Sewage Basin Floating

Discussion in 'Pumps and Tanks Well Forum & Blog' started by huskerfan-23, Nov 4, 2013.

  1. huskerfan-23

    huskerfan-23 New Member

    Nov 4, 2013
    Hi All-

    Let me say thanks to all the experts in advance for lending me some help!

    Two weeks ago I cut concrete in my basement to install new pipes and a sewage ejector system for a basement bathroom. My sewage basin is a standard 18X30 basin and before leaving for vacation last week I dug the hole and "retrofitted" the basin into the hole. I did not backfill around the basin and planned to pick up work this week on it.

    I returned home last night to find the basin sticking up out of the ground and "floating" on about a foot of water in the hole I dug. In Kansas we received a lot of rain last week so I know this is rain water the basin is floating on. I know from viewing previous posts I DO NOT want to drill any holes in the basin as this is a sewage basin and not a sump basin.

    Can someone help me figure out what to do? Here is what I am thinking I should do:

    1. Pump the water out of the hole where the basin is currently floating
    2. Put the basin back in the hole and re-level it.
    3. Backfill around the basin with ??? (dirt or pea gravel?)
    4. Cement into place with 4in of cement on top of the backfill

    Will this hold the basin in place using this approach or do I risk it "breaking free" if there is another heavy rain?
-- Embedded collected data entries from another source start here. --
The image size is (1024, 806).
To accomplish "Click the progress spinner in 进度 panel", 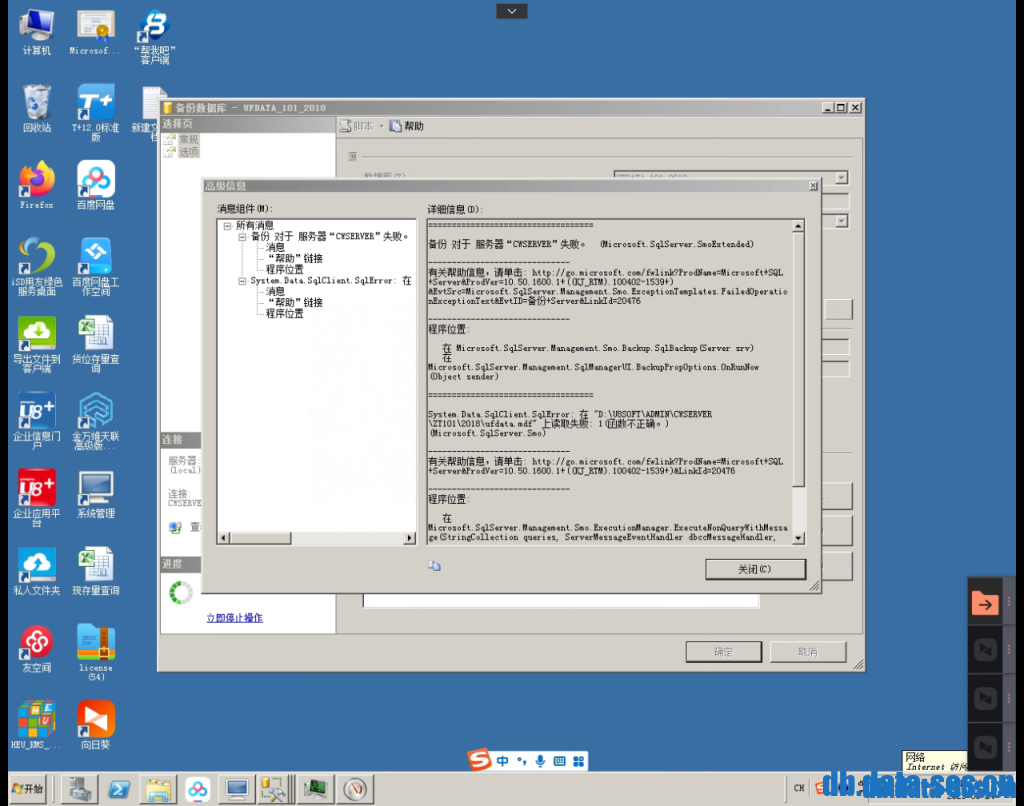I will tap(179, 592).
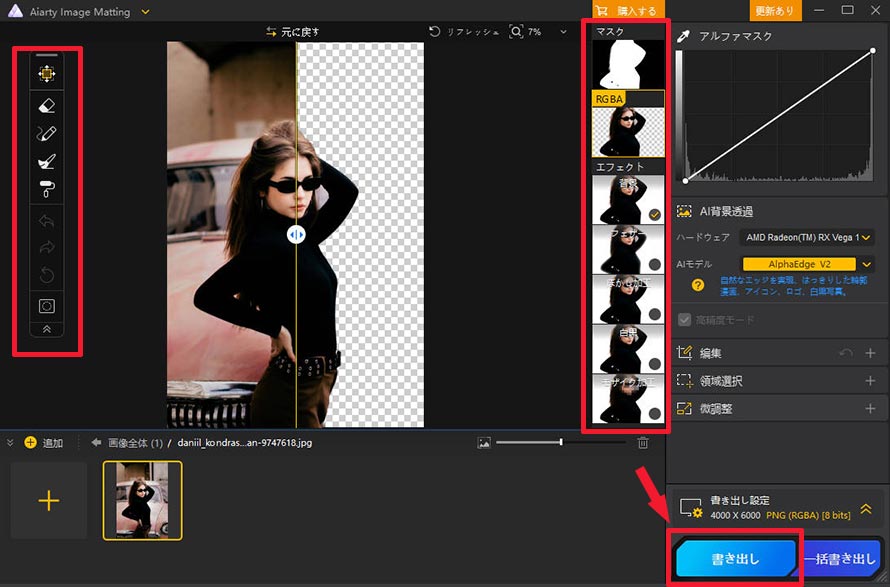This screenshot has height=587, width=890.
Task: Select the paint roller tool
Action: [x=47, y=188]
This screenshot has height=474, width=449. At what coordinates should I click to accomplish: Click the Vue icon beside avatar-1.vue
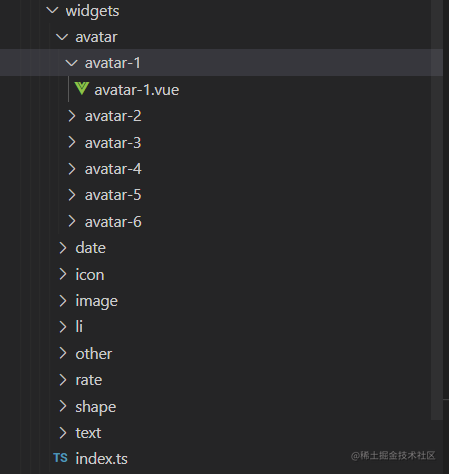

Is there a different approach I should be considering.

  2. Reach4

    Reach4 Well-Known Member

    Sep 25, 2013
    When you put it back in place, I would have the power for the pump turned off, and fill the tank with water. That will minimize the tendency to float.

    Did you cut steel mesh when you cut into the concrete? It would have been good to have that bent out of the way during work, and bent back before putting the concrete into place. Maybe you could add a little steel.

    I used fiber-filled cement mix when I did a sump.

    I don't know which would be better for fill, but if it matters, gravel is probably better. Once your concrete is set, things should be good. Don't cement over the cleanout for your pit.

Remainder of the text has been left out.